# The data

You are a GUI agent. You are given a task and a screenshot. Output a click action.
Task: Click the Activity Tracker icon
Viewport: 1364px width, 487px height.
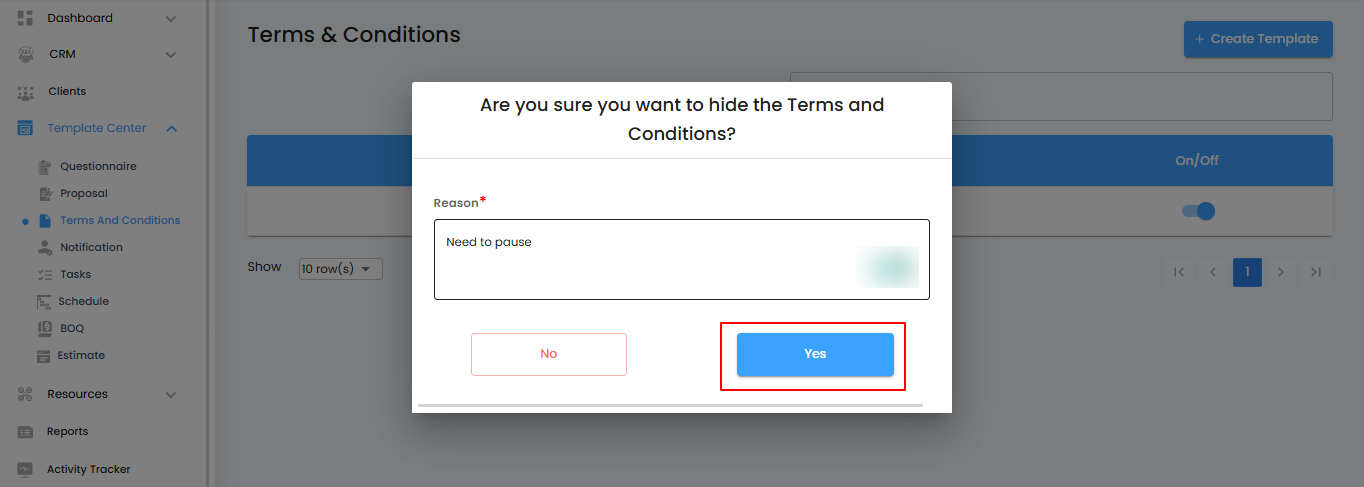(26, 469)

---

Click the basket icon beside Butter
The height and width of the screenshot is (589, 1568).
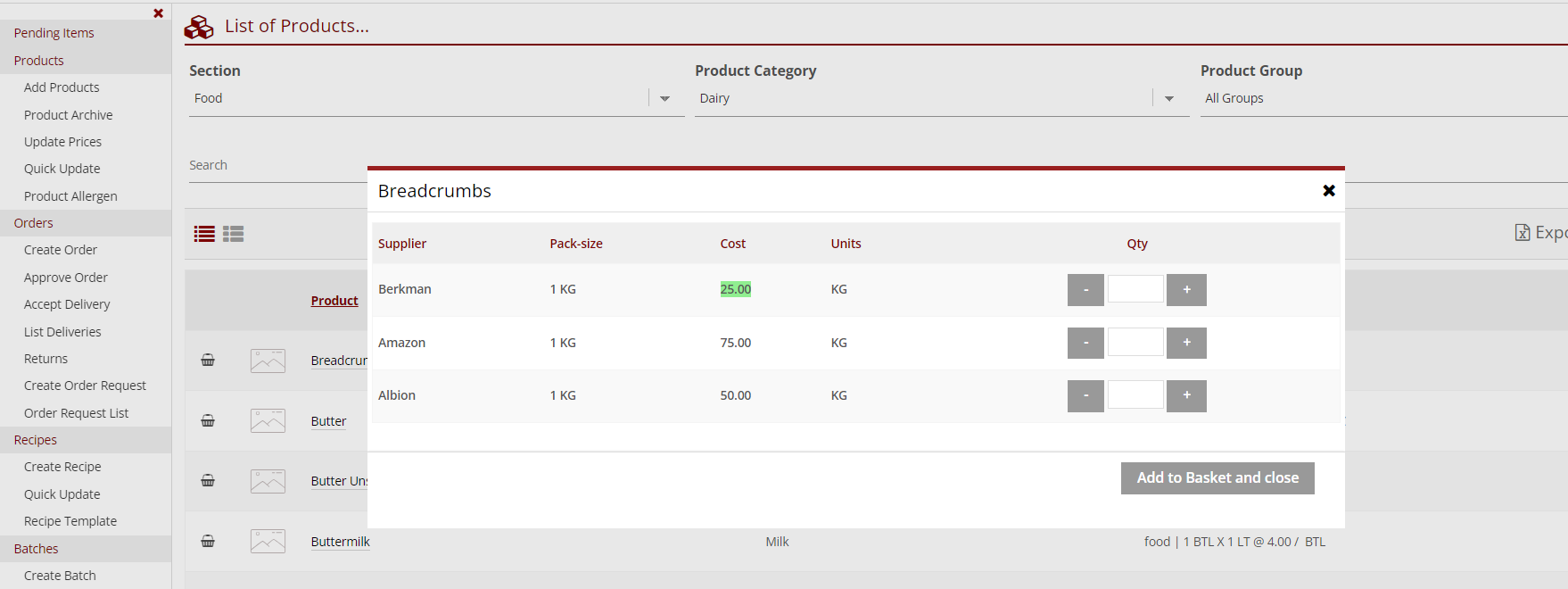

# Task objective
Work through the data above line by line and give the number of lines in which "icon" occurs. Add nothing else.

# Written response
2